Syesha still has the most to prove tonight, what with the David’s doing their thing and Jason seemingly made of Teflon. I still can’t put my finger on the exact reason why I dislike Syesha as she has a big, beautiful voice and has been giving fairly solid performances the last few weeks. Maybe it was about a month and a half of stale Whitney-Mariah covers that killed my interest in her.
Syesha's “Proud Mary” is a professional attempt, although a 75 year old Tina Turner devastated on this song at the Grammies last year, but that happens. Syesha even throws in some dance steps to show that she’s not a mannequin that sings. I thought the arrangement was a little ponderously paced, but Syesha hits the big notes like a pro.
Syesha sums it up best when she declared: “This song has been covered 100 times.” Now make that 101.
To amuse me Syesha channels Brooke with her “It’s okay, it’s okay” during Simon’s brutal assessment.
She channels Brooke again later, openly weeping after a Glory note filled “A Change Is Going To Come.” On the final 12 second note I got a good look at Syesha’s mighty fine tonsils, and probably her pre-show snack, too.

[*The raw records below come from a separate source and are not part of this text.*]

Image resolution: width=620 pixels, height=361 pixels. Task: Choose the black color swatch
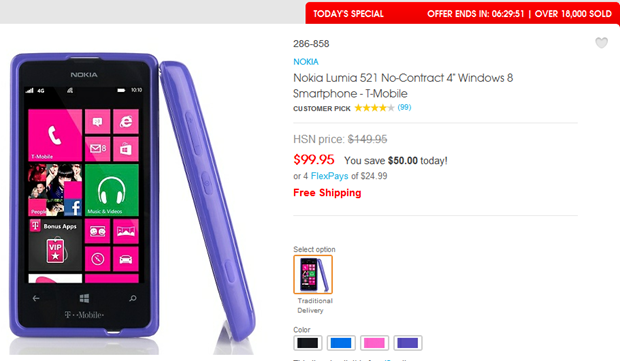tap(308, 343)
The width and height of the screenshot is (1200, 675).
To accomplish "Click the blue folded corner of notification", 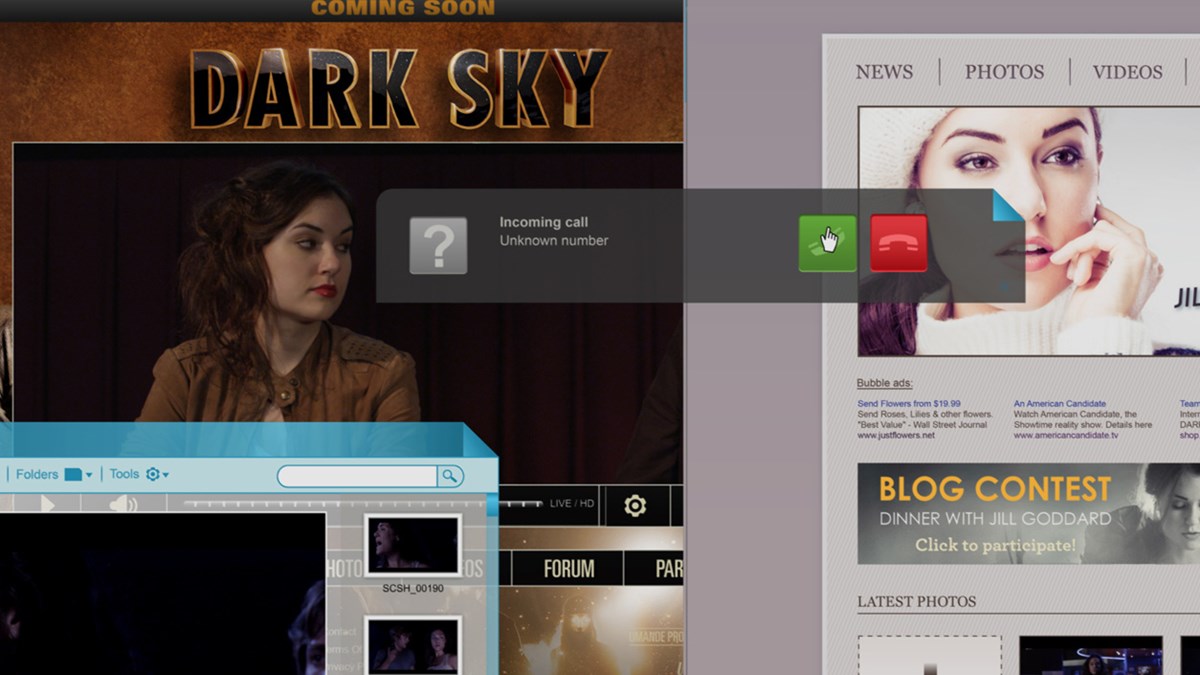I will click(1006, 206).
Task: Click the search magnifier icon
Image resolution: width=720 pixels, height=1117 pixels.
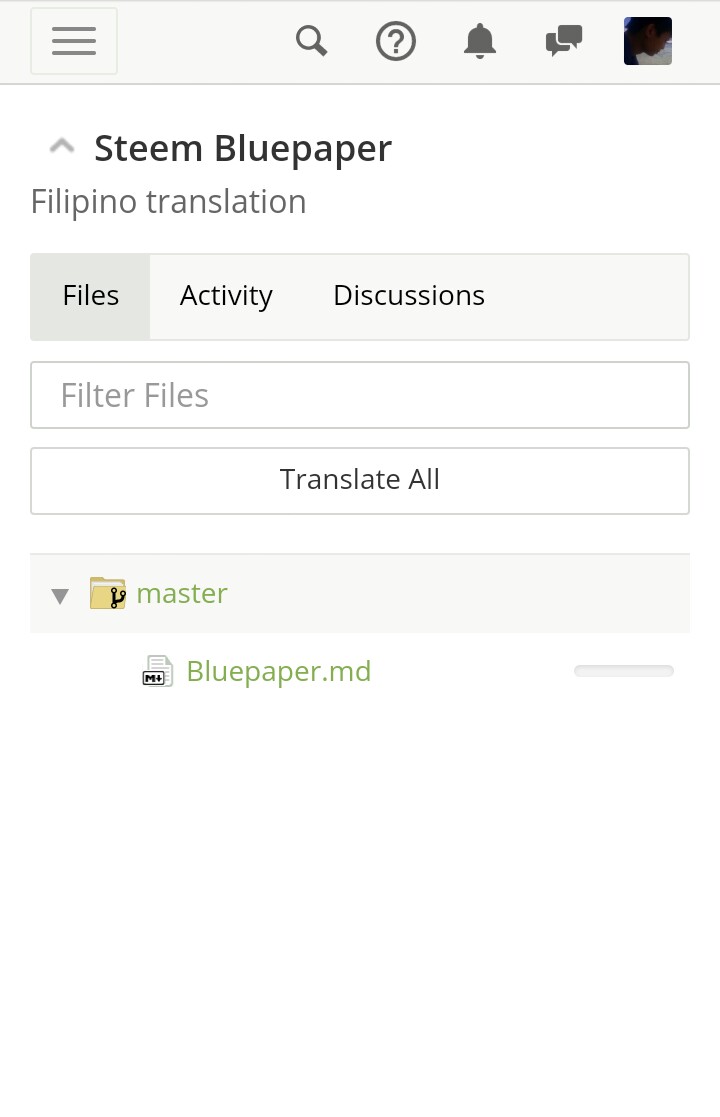Action: [x=312, y=41]
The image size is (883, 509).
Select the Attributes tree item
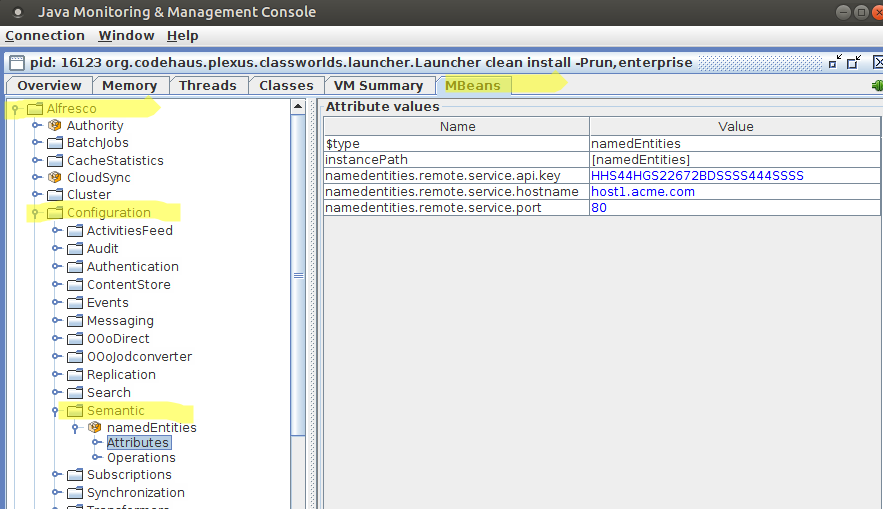pos(138,442)
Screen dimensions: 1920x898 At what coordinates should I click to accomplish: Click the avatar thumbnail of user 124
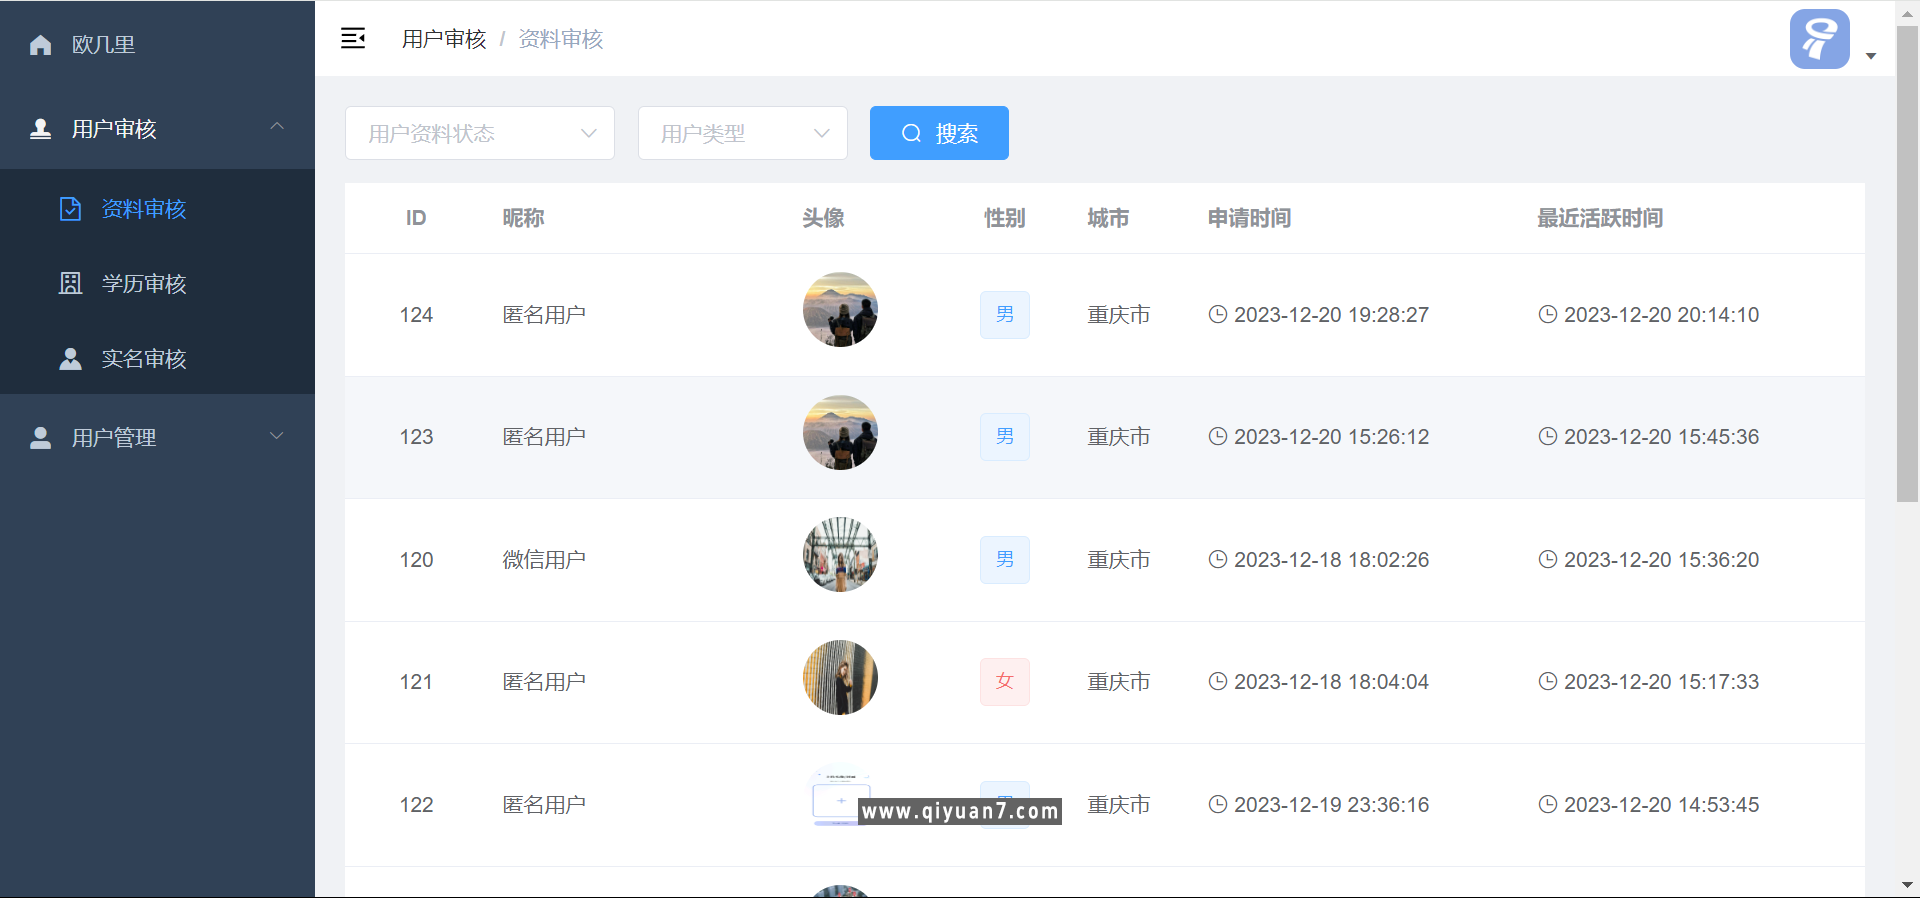[840, 310]
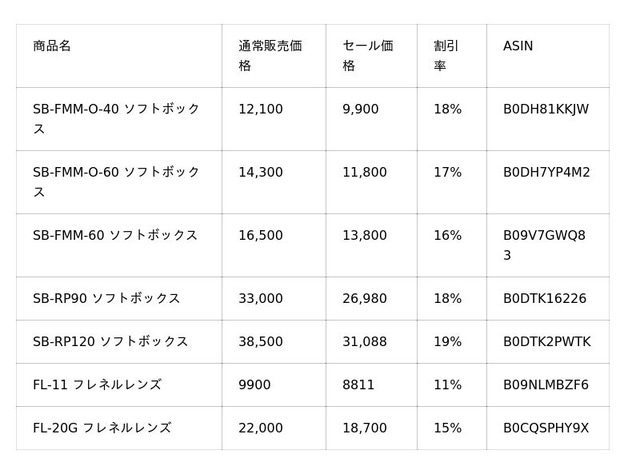Screen dimensions: 640x474
Task: Click ASIN code B09NLMBZF6
Action: coord(545,384)
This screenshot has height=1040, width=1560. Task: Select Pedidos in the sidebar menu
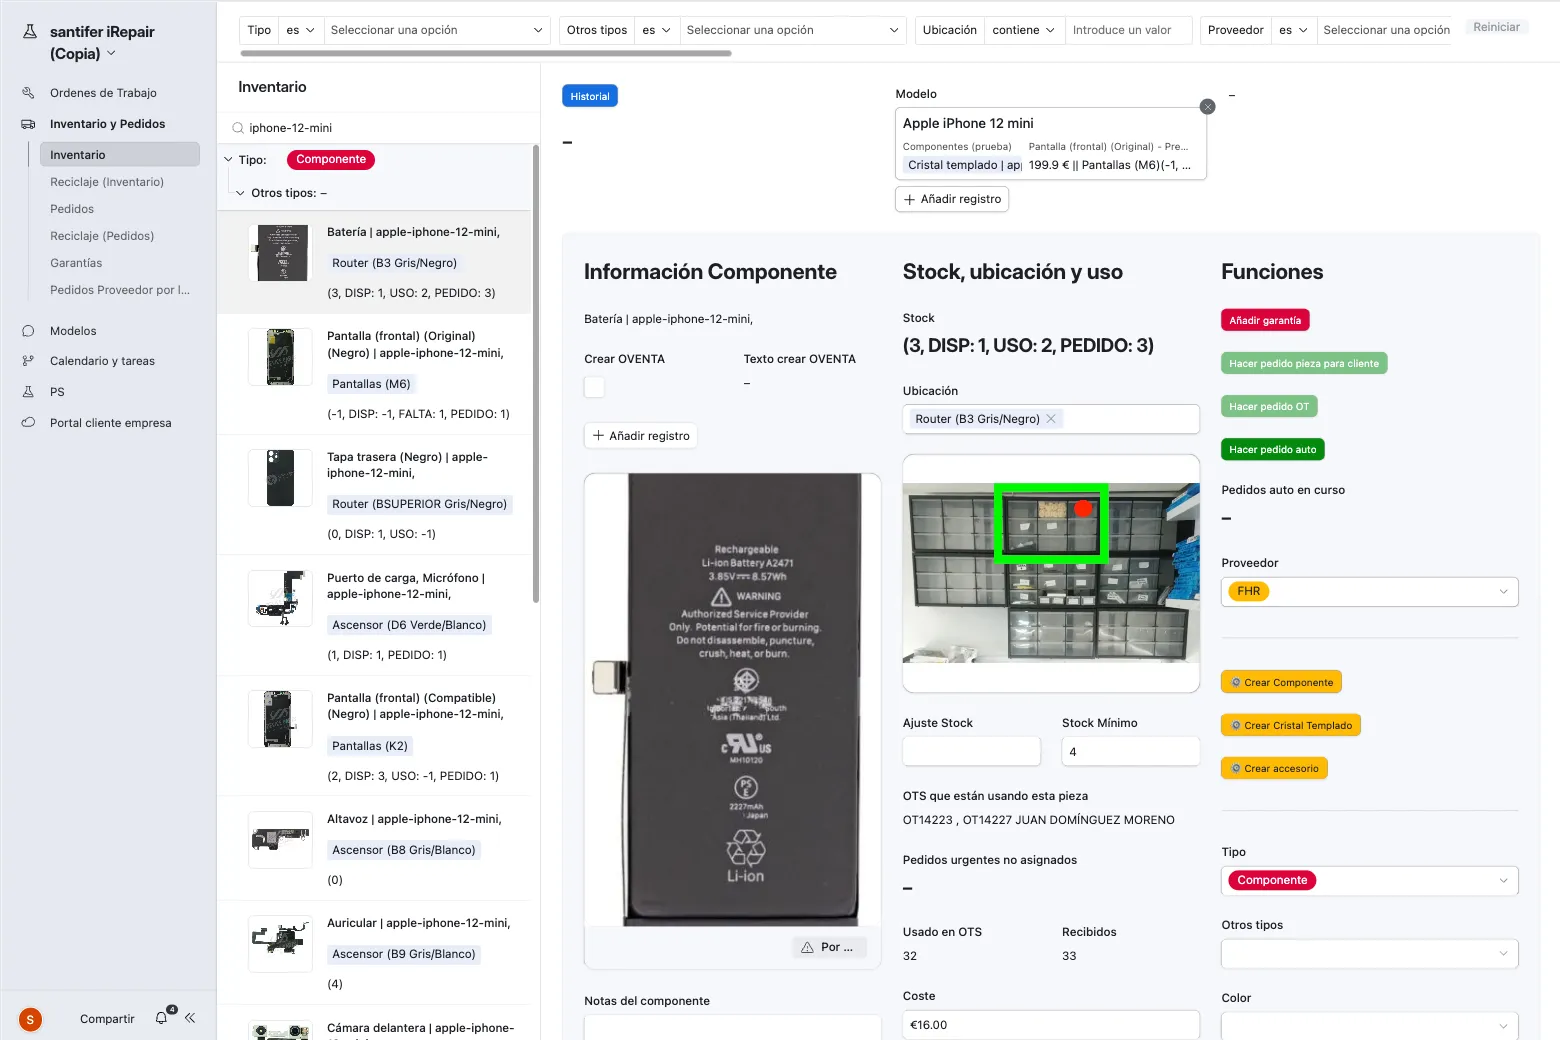click(71, 208)

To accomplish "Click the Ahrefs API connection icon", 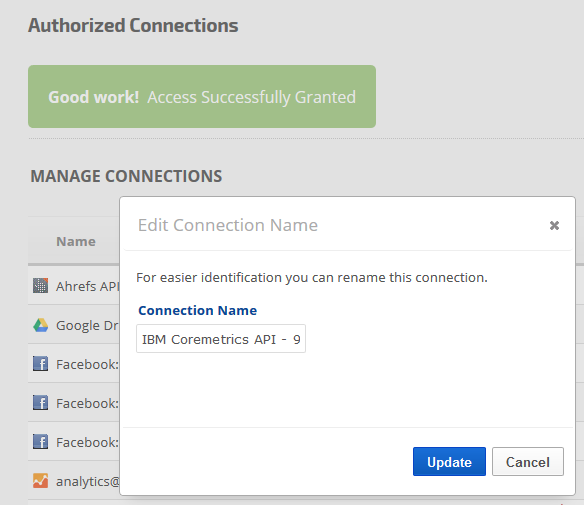I will pos(40,286).

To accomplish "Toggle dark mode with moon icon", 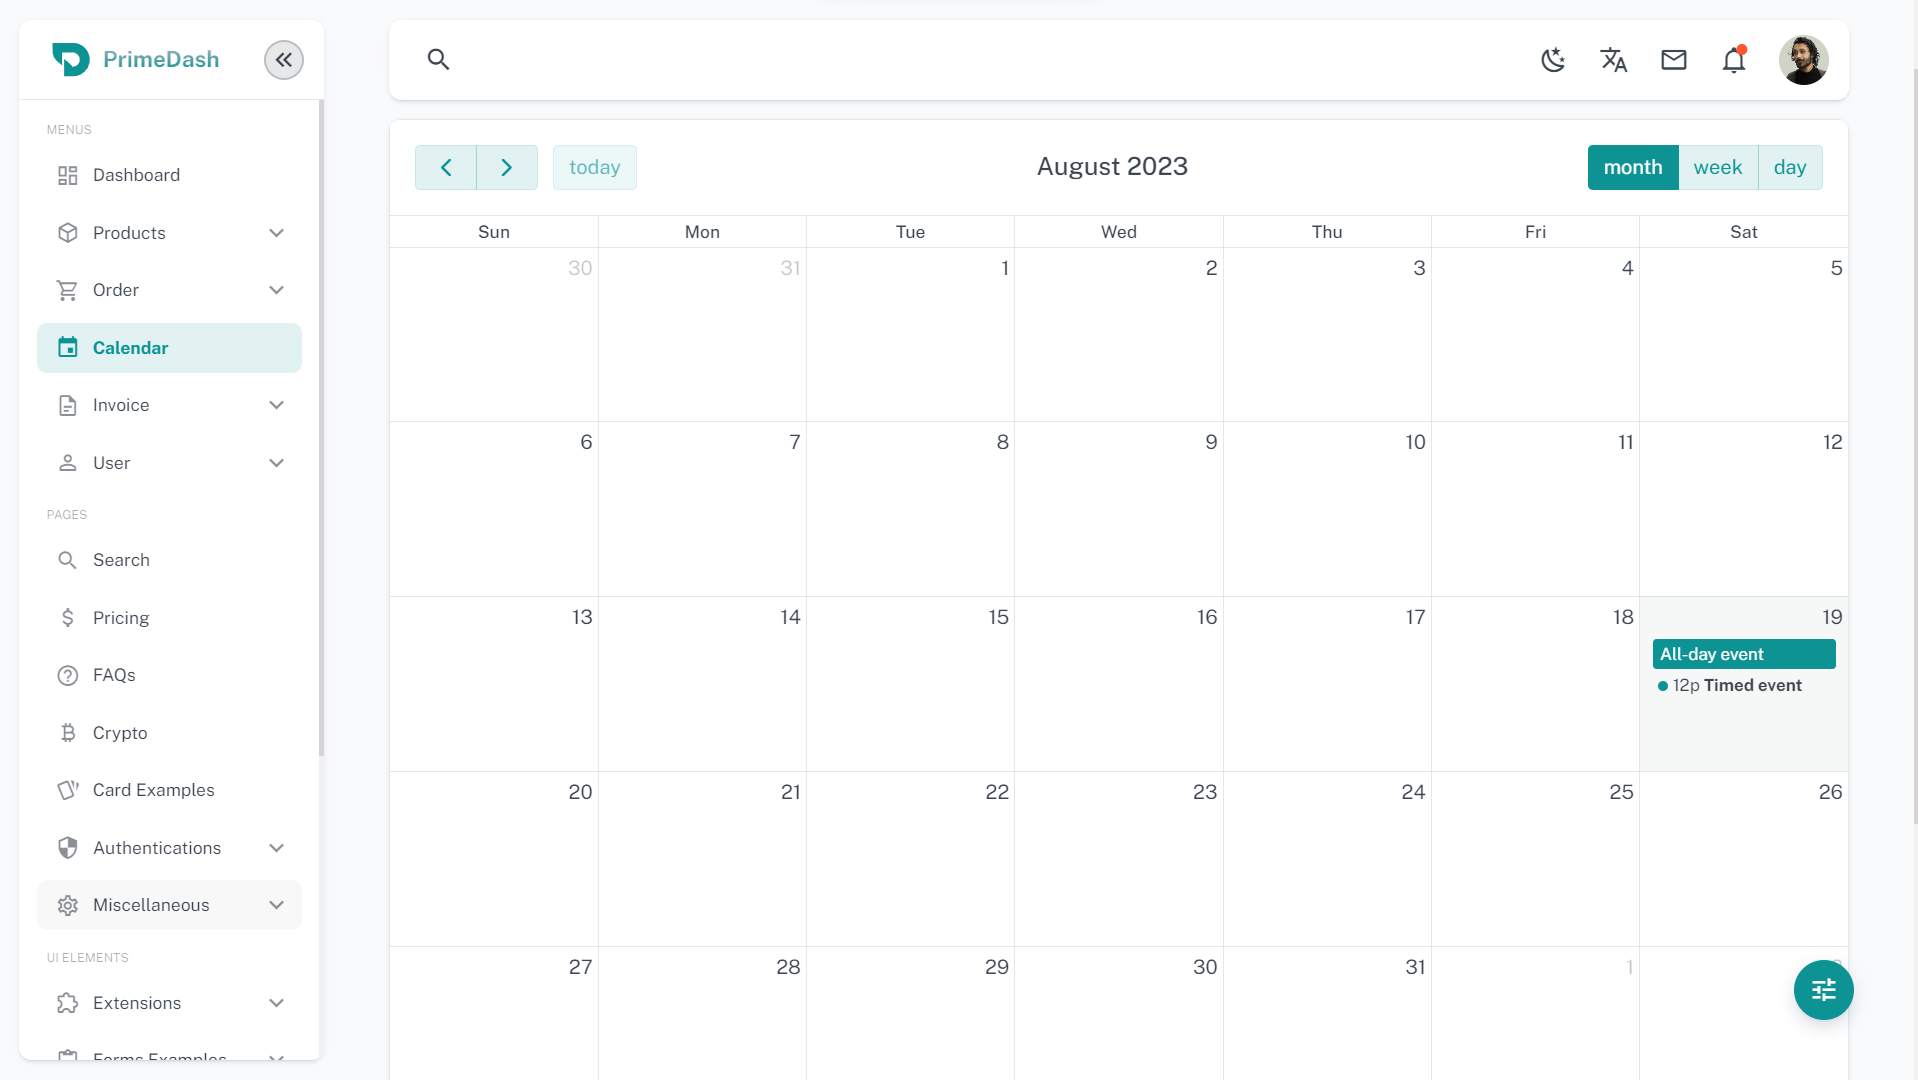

Syesha’s naive observation that the song “was written during the Civil Rights movement. Sam Cooke sang this song at a pivotal time in history... and tonight is a pivotal time in my life” was pretty daffy. Just because you sang an important song decades later doesn’t make YOU important, girl.
GRADE: B -- Syesha has a pretty voice, but I thought her performances were pretty bland. Simon loved “Change”, of course, because he pops a boner every time he hears a Glory Note. But Simon does get the 2nd best line of the night with “Randy, you made her cry.” That was funny.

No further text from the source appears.